-------- Extracted data --------
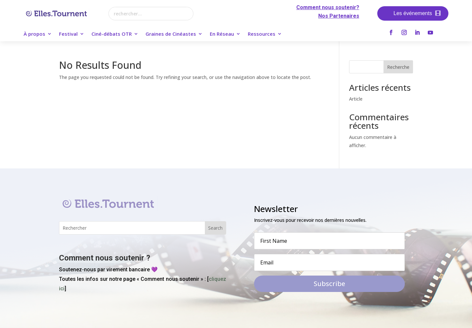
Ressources (261, 34)
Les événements (413, 13)
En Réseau (222, 34)
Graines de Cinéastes (171, 34)
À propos (34, 34)
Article (356, 99)
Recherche (398, 67)
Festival (68, 34)
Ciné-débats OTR (111, 34)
--------
* Task requirements: Rewrite the records with "Festival" changed to "Festivals" and everything else kept the same. Leave the pictures out of your answer.

* Exercise answer:
Ressources (261, 34)
Les événements (413, 13)
En Réseau (222, 34)
Graines de Cinéastes (171, 34)
À propos (34, 34)
Article (356, 99)
Recherche (398, 67)
Festivals (68, 34)
Ciné-débats OTR (111, 34)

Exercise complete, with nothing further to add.